Greetings, (imminent) gardeners,

Wow – was that snow last weekend?

Welcome to the Nutana Community Gardens (NCG) for the 2015 growing season.  For those who have gardened with us in the past, welcome back. For the many of you who stand to garden with us for the first time, welcome to a tradition of community building through community gardening. 

I’d like to share with you a bit of the history of Nutana Community gardening. Our plots began with a small-scale conversion of a vacant lot. Through an agreement with Mrs. Remai’s company, PR Developments, and a whole bunch of committed gardeners, that garden was expanded to the current bounds of Garden#2, behind the Roastery. Water for this garden was initially secured from the old Pilates Centre, and then from Bridgewater Condominiums. Last year saw the inauguration of Garden#1 (see photo), located beside Nutana Collegiate, with three-year agreement for land and water access provided by the City of Saskatoon.

The garden behind the Roastery (Garden#2) has a more complicated existence, surviving through the kindliness of our partners, PR Developments and Bridgewater Condominiums.
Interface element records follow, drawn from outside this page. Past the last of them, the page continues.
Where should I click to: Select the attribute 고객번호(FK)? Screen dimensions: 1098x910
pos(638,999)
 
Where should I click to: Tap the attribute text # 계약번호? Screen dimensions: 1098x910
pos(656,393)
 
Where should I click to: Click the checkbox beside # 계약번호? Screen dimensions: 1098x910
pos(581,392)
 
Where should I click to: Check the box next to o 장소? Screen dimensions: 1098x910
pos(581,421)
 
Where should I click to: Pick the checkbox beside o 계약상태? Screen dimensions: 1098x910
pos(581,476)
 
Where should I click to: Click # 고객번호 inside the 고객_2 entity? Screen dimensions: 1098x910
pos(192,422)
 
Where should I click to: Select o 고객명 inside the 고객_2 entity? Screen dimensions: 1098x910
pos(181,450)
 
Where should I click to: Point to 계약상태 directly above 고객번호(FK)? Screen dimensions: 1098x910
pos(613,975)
Our access to this site is never guaranteed: although we have gardened in the Garden#2 site for thirteen years, NCG is only able to secure the use of this valuable piece of real estate only on a year-by-year basis through the landowner. This is why we run the registration for this garden site in person, and not until May – and why we encourage prospective long-term gardeners to go for a plot in Garden#1.  

Community gardening is about building community. We encourage you to be thoughtful of your neighbours –  two frequent complaints have been plots being shaded and planting on borderlines. Some suggestions: plant your rows north-south to maximize sunlight for you and your neighbours; place trellises (north-south, minimal height) in middle of your own plot; when planting, allow enough space for the mature plant. If you find that all of your careful planting goes awry and you encroach upon the space of your neighbours, consider sharing produce as well as conversation. Have fun, enjoy the garden – continue learning and sharing.

As you plan out your plot, remember consideration to others. But also remember that water for the sites, provided by outside partners has not yet been turned on. Hold off from planting water-sensitive plants (or be prepared to haul your own water) until you receive the announcement that the taps have been turned on.